__Task goal__
Please pull out every line of the data below that contains the word "chart".

☆ ☆ ☆

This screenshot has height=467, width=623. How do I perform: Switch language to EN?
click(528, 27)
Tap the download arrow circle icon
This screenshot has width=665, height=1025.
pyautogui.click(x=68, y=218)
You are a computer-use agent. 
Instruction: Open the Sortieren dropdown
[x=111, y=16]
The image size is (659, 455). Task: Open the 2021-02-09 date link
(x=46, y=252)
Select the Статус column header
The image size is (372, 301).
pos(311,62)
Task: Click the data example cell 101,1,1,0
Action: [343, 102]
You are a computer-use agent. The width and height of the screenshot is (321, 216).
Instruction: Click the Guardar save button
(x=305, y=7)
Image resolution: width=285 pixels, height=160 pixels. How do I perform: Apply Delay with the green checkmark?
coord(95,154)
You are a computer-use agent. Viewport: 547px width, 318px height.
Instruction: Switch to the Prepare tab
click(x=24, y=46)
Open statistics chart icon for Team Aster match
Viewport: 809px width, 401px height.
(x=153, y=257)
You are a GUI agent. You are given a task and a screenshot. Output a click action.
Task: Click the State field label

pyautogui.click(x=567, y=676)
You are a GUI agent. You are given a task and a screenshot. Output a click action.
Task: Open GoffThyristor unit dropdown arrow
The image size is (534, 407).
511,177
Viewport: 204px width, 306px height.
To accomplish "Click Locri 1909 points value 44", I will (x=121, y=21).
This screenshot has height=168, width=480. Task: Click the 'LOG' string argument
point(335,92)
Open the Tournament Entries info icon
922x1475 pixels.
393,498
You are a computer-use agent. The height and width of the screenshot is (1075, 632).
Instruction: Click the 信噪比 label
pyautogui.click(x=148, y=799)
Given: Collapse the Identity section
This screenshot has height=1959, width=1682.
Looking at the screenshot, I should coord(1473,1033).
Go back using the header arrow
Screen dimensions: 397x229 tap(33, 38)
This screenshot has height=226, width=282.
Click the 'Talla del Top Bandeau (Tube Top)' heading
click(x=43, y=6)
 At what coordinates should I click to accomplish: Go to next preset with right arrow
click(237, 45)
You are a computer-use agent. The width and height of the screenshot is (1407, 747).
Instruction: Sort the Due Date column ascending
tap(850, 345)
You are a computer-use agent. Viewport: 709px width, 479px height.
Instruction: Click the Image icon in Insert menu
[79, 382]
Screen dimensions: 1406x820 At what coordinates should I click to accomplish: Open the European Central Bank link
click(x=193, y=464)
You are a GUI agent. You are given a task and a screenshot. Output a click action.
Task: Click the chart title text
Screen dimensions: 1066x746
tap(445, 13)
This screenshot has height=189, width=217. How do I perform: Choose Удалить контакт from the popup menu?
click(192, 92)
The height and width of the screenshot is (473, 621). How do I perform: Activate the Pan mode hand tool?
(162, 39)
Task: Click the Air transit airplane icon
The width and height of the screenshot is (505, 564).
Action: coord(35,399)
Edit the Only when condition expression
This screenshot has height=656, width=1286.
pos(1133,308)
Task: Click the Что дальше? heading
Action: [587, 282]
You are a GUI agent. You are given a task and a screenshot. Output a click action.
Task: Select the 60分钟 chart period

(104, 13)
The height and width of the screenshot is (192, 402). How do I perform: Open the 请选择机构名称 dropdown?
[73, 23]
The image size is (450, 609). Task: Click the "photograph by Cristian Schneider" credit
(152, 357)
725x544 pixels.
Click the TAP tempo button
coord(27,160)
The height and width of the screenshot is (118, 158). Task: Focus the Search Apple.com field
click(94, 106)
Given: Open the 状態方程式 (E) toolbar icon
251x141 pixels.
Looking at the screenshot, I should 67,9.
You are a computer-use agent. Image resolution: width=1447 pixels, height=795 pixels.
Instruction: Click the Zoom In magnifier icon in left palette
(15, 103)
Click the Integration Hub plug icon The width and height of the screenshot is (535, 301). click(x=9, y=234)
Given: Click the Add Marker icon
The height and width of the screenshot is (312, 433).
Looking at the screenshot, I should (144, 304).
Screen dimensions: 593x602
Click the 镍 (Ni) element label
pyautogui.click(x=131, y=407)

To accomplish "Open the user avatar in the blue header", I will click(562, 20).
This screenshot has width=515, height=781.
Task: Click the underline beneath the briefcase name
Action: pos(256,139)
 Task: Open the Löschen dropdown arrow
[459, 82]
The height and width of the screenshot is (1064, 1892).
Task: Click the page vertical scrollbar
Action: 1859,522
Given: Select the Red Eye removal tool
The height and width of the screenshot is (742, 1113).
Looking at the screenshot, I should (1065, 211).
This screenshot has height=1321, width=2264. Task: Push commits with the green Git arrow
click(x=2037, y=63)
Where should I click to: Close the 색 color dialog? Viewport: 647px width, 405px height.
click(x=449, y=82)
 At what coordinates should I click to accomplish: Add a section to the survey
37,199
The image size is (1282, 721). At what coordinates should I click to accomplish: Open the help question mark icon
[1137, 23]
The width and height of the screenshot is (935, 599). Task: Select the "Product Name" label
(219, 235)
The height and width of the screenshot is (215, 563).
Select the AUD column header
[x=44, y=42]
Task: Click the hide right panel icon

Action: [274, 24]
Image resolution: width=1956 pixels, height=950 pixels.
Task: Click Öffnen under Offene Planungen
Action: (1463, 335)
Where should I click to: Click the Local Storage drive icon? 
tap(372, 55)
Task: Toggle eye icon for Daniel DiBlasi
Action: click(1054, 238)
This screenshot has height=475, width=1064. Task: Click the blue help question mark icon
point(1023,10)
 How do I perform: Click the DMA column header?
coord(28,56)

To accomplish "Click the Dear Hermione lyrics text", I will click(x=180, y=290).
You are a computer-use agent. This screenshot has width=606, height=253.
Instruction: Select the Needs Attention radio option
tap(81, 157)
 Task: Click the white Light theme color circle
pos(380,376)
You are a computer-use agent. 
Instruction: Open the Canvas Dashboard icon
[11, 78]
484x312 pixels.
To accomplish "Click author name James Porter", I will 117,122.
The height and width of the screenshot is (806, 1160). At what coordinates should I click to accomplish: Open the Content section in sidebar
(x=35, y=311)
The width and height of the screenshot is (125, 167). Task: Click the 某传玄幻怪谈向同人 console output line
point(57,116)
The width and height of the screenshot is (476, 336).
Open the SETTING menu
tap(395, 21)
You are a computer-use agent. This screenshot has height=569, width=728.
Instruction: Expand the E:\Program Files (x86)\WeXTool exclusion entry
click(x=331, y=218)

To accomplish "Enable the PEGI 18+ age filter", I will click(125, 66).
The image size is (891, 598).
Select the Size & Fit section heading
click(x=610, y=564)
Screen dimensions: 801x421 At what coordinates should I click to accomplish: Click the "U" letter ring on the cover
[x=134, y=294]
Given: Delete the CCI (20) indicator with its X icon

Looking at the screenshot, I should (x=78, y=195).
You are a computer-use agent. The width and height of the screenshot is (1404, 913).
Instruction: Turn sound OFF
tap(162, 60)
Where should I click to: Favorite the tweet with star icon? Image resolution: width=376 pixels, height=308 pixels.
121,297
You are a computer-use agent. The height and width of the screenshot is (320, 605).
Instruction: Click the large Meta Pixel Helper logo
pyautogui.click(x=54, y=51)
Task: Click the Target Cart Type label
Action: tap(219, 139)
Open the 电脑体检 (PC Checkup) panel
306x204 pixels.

☆ ☆ ☆

__Exercise solution__
Open statistics chart icon for Team Aster match
Task: Click the chart title text
Task: Select the 60分钟 chart period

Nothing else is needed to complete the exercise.